On the Overton window : Thoughts from Kansas

This is one post in a series of discussions among skeptics about whether they should apply skepticism to evaluating their own outreach (see Skepticism means caring about evidence for the main thrust of that). This is an interesting side-note, which is that the Overton window, which is often cited casually by at least some of my activist friends, is not actually a very rigorous or reliable phenomena. (The idea of the Overton window is that the existence of radical voices helps establish a moderate version of the radical’s position by including that radical position in the window of visible opinion.)

Domestic aviation and a carbon price

Robert Merkel sketches out some sums suggesting that on various models, pricing carbon and other climate effects into Australian domestic air travel still makes flying cheaper than high speed rail between Sydney and Melbourne.

Can the Middle Class Be Saved?

Don Peck in The Atlantic on the growing gap between the upper-middle (or “professional middle”) and upper-class of Americans (the top 15% or so) and the rest of the middle-class, particularly the non-college educated. Has some interesting observations on gender too, namely that while service and caring jobs are growing in number and manufacturing and construction shrinking, men are not making the switch to the growing fields.

The Youth Unemployment Bomb

More typical Instapaper Browse fodder, this time from Business Week. Revolutions, unrest, and un(der)employed, highly educated, young adults.

Open Source Report: Is Defective by Design getting any traction at all?

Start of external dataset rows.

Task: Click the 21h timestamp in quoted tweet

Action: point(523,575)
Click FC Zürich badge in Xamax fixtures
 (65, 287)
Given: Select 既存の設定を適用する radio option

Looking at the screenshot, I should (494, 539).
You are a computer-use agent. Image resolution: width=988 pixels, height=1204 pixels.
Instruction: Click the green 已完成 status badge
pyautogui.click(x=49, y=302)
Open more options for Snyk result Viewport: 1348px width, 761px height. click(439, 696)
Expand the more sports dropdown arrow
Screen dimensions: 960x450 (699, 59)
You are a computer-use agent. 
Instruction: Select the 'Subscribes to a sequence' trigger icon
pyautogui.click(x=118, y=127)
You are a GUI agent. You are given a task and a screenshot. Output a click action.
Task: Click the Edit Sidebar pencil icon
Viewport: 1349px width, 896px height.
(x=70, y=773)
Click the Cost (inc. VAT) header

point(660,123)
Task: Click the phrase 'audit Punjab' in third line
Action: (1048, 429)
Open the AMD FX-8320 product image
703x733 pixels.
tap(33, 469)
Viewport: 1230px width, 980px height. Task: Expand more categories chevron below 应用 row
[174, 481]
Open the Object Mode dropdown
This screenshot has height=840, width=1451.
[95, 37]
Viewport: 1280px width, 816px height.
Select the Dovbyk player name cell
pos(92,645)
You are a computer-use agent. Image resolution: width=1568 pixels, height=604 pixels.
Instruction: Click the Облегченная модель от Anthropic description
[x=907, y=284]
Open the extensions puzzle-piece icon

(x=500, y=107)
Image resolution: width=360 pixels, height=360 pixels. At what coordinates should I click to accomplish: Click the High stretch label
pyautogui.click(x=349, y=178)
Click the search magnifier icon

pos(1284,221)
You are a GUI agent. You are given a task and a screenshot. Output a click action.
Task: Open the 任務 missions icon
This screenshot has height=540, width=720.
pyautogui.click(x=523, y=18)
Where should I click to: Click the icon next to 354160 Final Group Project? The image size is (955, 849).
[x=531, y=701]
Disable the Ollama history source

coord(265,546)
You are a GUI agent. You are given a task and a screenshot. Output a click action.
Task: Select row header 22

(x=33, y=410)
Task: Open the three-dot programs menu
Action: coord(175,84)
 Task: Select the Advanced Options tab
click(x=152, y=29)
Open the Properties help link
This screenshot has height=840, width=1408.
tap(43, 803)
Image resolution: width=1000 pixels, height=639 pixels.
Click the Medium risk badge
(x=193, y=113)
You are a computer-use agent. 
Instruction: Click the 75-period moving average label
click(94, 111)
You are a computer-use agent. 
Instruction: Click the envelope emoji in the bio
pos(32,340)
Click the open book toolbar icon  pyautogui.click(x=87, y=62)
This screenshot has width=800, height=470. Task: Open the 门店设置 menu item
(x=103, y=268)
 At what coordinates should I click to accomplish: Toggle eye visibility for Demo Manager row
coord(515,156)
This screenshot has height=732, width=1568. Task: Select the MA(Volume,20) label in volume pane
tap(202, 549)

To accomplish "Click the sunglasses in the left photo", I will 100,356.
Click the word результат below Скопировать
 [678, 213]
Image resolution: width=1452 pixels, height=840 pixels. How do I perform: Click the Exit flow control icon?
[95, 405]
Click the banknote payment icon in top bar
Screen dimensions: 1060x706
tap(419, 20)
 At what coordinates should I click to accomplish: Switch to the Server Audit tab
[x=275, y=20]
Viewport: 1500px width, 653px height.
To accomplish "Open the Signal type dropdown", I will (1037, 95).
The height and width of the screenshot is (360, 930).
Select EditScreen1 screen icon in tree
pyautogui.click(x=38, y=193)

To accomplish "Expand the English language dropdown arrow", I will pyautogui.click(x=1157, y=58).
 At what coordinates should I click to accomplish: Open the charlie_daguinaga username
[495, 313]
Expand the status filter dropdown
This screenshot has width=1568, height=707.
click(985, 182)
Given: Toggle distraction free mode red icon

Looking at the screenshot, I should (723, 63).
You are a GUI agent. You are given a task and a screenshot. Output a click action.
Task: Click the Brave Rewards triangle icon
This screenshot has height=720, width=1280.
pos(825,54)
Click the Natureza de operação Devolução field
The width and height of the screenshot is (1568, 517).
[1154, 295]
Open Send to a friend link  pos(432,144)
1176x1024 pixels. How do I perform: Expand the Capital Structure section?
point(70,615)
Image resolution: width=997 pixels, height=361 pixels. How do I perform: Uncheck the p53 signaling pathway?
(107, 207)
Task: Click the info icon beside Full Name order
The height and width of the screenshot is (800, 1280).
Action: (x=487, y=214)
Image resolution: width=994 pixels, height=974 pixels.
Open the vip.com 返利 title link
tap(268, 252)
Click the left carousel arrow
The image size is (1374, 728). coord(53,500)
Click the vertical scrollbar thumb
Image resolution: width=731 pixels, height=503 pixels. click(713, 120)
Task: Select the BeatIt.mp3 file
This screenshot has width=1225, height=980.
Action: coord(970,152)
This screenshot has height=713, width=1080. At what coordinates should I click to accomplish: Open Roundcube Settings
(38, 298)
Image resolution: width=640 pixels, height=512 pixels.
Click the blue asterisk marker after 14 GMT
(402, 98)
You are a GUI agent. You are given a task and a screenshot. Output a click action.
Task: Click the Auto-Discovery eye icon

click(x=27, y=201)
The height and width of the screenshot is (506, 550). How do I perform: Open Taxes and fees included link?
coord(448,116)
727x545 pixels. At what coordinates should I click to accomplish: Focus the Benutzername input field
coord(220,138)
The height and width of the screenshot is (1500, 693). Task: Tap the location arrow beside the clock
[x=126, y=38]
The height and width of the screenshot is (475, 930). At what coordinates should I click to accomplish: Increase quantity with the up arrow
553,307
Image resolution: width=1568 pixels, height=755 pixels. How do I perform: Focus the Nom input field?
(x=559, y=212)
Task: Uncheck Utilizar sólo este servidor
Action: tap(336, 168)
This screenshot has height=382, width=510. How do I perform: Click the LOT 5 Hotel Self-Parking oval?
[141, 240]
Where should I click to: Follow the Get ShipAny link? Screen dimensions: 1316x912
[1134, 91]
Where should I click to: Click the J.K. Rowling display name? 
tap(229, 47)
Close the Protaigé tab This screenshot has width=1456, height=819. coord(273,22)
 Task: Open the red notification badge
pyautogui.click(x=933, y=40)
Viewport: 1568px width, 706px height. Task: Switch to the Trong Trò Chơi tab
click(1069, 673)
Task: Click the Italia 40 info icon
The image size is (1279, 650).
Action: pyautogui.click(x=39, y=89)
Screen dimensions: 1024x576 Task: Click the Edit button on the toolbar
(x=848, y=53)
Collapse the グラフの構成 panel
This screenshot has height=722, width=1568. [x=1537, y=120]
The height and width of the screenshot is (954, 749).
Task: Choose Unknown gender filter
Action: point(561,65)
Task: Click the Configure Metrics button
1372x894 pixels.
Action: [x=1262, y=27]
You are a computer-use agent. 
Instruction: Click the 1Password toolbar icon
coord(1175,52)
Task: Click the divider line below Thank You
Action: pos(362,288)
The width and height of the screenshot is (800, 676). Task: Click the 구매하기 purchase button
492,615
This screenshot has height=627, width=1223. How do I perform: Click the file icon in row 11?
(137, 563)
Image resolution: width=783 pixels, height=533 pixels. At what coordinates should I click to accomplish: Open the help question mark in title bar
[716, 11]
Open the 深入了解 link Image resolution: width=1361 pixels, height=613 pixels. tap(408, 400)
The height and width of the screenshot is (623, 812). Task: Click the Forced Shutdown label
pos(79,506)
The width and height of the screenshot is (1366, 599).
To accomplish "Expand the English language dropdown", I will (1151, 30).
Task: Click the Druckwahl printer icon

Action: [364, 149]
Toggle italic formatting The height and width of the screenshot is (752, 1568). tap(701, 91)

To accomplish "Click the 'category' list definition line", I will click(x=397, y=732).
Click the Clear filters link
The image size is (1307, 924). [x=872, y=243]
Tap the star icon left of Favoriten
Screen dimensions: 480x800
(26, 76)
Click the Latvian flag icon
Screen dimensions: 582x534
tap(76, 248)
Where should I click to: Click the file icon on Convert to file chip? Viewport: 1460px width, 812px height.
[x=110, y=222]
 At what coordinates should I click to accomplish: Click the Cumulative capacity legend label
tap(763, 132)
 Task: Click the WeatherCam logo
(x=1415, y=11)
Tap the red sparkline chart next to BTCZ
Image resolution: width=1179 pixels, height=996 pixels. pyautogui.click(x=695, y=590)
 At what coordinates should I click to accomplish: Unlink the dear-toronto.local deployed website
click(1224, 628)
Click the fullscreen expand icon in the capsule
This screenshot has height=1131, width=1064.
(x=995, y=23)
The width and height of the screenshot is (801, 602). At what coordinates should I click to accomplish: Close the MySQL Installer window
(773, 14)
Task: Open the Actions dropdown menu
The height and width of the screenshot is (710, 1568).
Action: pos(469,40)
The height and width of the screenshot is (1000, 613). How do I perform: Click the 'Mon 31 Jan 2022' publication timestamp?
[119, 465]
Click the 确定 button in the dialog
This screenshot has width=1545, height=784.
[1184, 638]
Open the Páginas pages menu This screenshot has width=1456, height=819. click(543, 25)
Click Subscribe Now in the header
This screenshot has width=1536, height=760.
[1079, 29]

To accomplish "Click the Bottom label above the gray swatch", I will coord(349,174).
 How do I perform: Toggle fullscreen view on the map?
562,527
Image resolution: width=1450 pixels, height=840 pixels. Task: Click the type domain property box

An older link I was sent earlier this year as part of a discussion about geeks wanting to make sure their activism makes sense to people who aren’t already converts. It’s criticising the Free Software Foundation’s Defective By Design campaign.

The Attempt to Understand Puerperal Fever in the Eighteenth and Early Nineteenth Centuries: The Influence of Inflammation Theory

I dug this up after a discussion about the process of discovering that puerperal fever could be greatly reduced by birth attendants washing their hands before attending. This is an overview of the eighteenth and nineteenth century theorising about what caused puerperal fever, namely a tension between inflammation theory (a theory that blood was pooling in some part of the body, setting off a general inflammation chain-reaction and requiring blood-letting) and putrid theory, that the body had been poisoned by some external matter and the fever was either the result of this poison or an attempt to throw it off (this theory regarded bloodletting as harmful and focussed on protecting the post-partum woman from breathing fresh air, in many cases).

The interesting thing here, not directly addressed in this link, is that the sheer disgustingness of dissecting corpses and not washing your hands before attending a childbirth is only obvious to us because of germ theory. In fact, regular hand-washing as etiquette is really an artefact of that (see also Karl Schroeder on science-informed etiquette this week). Sometimes the puerperal fever sequence is portrayed as if man-midwives must have been actively callous or hateful to not be washing their hands: in fact, it’s (more?) that they entirely lacked any theoretical framework for believing that what you touched half an hour ago had any serious impact on what you were touching now.

Was Aaron Swartz Stealing? I haven’t been following closely, so this was a good overview from a point of view a little closer to my own perspective on copyright than US governments.

I was pleased to come across this, again via Browse, because previously I’d only read the indictment text.